> Task objective
Return every entry exactly as it is written in the listing.

--- Records supplied ---

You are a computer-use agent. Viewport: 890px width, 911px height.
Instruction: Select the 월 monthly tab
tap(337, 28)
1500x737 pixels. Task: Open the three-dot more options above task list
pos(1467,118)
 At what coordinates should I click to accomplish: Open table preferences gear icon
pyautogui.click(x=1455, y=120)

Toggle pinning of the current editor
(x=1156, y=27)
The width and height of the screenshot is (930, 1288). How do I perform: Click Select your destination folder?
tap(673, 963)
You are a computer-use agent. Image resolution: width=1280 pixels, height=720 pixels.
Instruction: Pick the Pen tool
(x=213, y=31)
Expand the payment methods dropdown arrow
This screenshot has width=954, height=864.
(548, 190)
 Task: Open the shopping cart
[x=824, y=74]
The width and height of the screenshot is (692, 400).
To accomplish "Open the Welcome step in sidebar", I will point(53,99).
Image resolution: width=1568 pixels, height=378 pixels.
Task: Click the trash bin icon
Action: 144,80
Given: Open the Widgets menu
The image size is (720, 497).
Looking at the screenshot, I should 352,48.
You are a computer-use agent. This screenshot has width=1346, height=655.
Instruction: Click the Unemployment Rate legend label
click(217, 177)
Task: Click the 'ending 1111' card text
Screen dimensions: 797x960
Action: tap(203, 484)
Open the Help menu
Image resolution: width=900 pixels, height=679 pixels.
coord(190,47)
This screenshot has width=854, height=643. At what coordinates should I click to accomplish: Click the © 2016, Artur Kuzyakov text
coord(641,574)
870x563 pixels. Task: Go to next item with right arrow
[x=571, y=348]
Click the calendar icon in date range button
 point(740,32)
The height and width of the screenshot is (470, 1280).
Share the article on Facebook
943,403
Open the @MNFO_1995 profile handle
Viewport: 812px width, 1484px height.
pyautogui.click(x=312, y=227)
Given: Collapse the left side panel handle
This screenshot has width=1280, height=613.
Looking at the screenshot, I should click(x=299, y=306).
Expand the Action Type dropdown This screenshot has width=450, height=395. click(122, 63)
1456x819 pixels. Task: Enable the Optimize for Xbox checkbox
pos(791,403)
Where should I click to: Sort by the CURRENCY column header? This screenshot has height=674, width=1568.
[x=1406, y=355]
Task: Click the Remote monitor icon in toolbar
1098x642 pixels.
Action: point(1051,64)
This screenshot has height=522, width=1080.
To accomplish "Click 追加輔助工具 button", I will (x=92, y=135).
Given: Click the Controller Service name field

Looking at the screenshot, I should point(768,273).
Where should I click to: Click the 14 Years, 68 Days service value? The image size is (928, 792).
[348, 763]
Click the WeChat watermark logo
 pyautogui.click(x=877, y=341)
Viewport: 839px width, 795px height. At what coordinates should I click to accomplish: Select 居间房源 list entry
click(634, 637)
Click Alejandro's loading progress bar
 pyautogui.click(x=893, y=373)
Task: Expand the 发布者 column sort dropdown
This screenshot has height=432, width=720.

---

> Task solution
You are a computer-use agent. Viewport: 890px width, 911px height.
Instruction: Select the 월 monthly tab
tap(337, 28)
1500x737 pixels. Task: Open the three-dot more options above task list
pos(1467,118)
 At what coordinates should I click to accomplish: Open table preferences gear icon
pyautogui.click(x=1455, y=120)

Toggle pinning of the current editor
(x=1156, y=27)
The width and height of the screenshot is (930, 1288). How do I perform: Click Select your destination folder?
tap(673, 963)
You are a computer-use agent. Image resolution: width=1280 pixels, height=720 pixels.
Instruction: Pick the Pen tool
(x=213, y=31)
Expand the payment methods dropdown arrow
This screenshot has width=954, height=864.
(548, 190)
 Task: Open the shopping cart
[x=824, y=74]
The width and height of the screenshot is (692, 400).
To accomplish "Open the Welcome step in sidebar", I will point(53,99).
Image resolution: width=1568 pixels, height=378 pixels.
Task: Click the trash bin icon
Action: 144,80
Given: Open the Widgets menu
The image size is (720, 497).
Looking at the screenshot, I should 352,48.
You are a computer-use agent. This screenshot has width=1346, height=655.
Instruction: Click the Unemployment Rate legend label
click(217, 177)
Task: Click the 'ending 1111' card text
Screen dimensions: 797x960
Action: tap(203, 484)
Open the Help menu
Image resolution: width=900 pixels, height=679 pixels.
coord(190,47)
This screenshot has width=854, height=643. At what coordinates should I click to accomplish: Click the © 2016, Artur Kuzyakov text
coord(641,574)
870x563 pixels. Task: Go to next item with right arrow
[x=571, y=348]
Click the calendar icon in date range button
 point(740,32)
The height and width of the screenshot is (470, 1280).
Share the article on Facebook
943,403
Open the @MNFO_1995 profile handle
Viewport: 812px width, 1484px height.
pyautogui.click(x=312, y=227)
Given: Collapse the left side panel handle
This screenshot has width=1280, height=613.
Looking at the screenshot, I should click(x=299, y=306).
Expand the Action Type dropdown This screenshot has width=450, height=395. click(122, 63)
1456x819 pixels. Task: Enable the Optimize for Xbox checkbox
pos(791,403)
Where should I click to: Sort by the CURRENCY column header? This screenshot has height=674, width=1568.
[x=1406, y=355]
Task: Click the Remote monitor icon in toolbar
1098x642 pixels.
Action: point(1051,64)
This screenshot has height=522, width=1080.
To accomplish "Click 追加輔助工具 button", I will (x=92, y=135).
Given: Click the Controller Service name field

Looking at the screenshot, I should point(768,273).
Where should I click to: Click the 14 Years, 68 Days service value? The image size is (928, 792).
[348, 763]
Click the WeChat watermark logo
 pyautogui.click(x=877, y=341)
Viewport: 839px width, 795px height. At what coordinates should I click to accomplish: Select 居间房源 list entry
click(634, 637)
Click Alejandro's loading progress bar
 pyautogui.click(x=893, y=373)
Task: Expand the 发布者 column sort dropdown
This screenshot has height=432, width=720.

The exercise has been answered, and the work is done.